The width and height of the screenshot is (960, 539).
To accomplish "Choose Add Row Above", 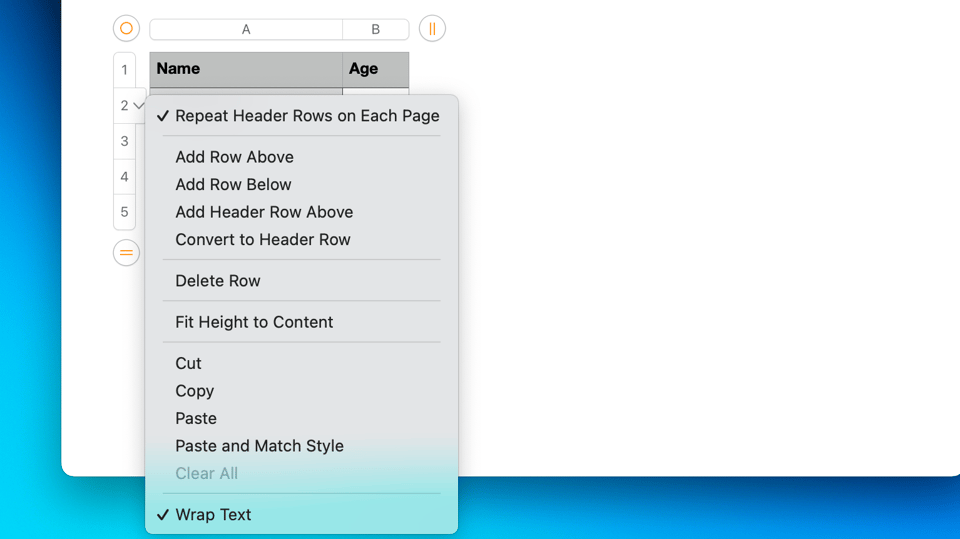I will click(234, 157).
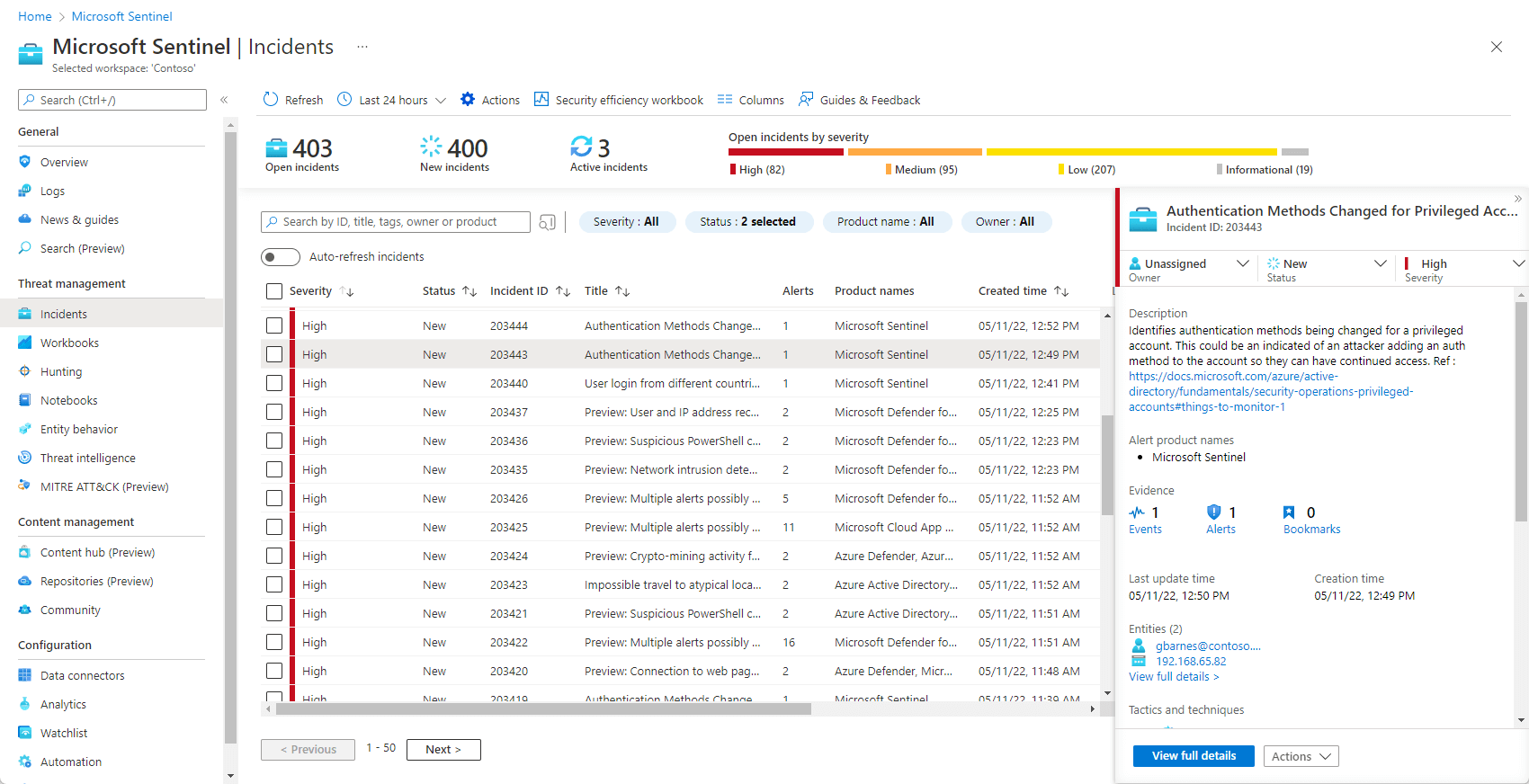This screenshot has width=1529, height=784.
Task: Open Hunting in the sidebar menu
Action: coord(61,371)
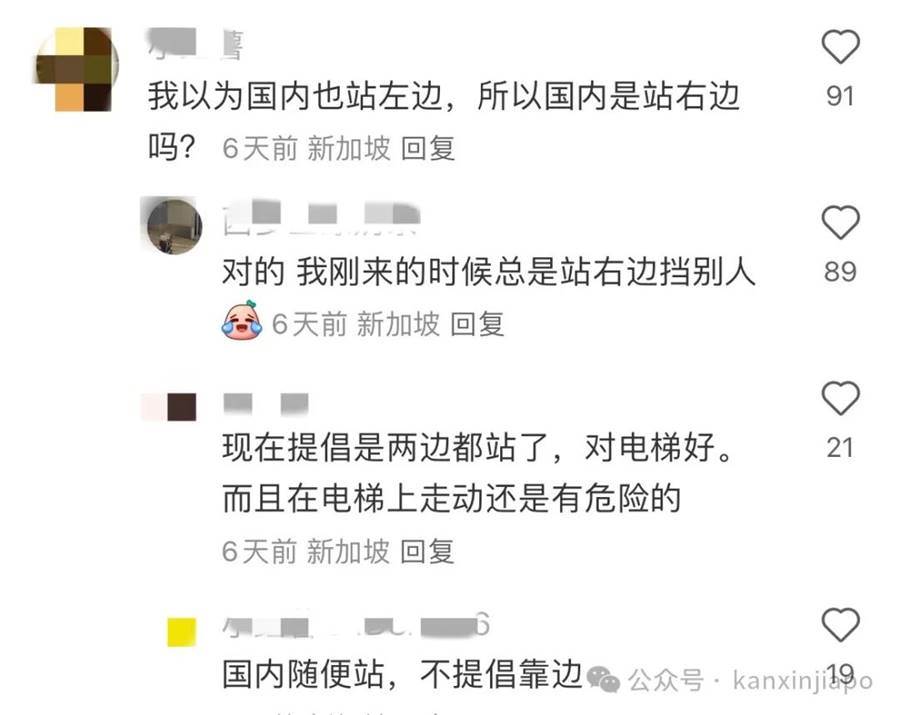Reply to the 国内也站左边 comment

[x=428, y=149]
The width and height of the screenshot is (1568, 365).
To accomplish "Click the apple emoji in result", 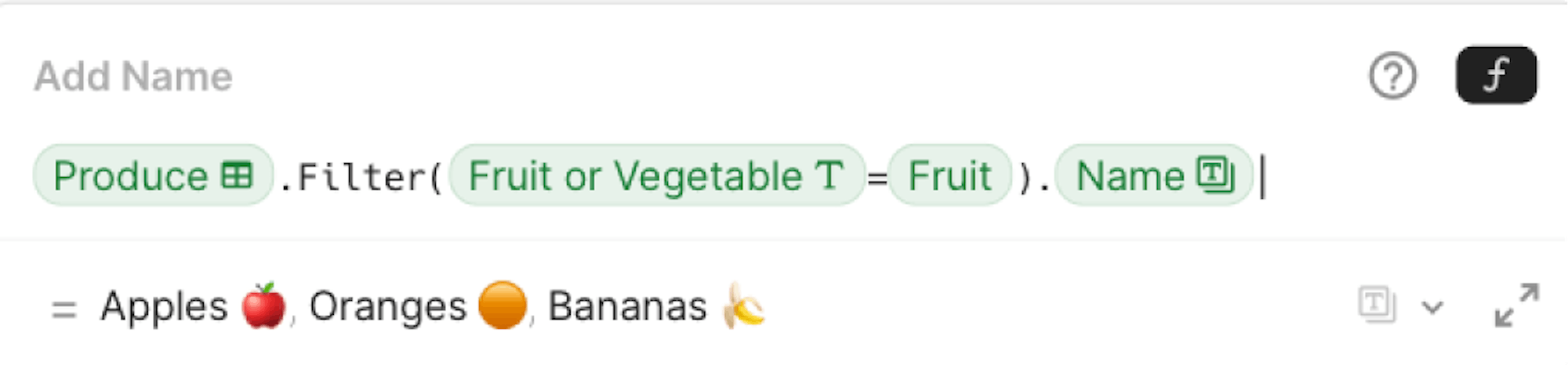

*Task to complete*: Copy out, word for word, the stretch of the listing from the line containing "The width and height of the screenshot is (1568, 365)." through the end of the listing, omitting the pictures.

*Completed exercise*:
The width and height of the screenshot is (1568, 365).
To accomplish "Click the apple emoji in result", 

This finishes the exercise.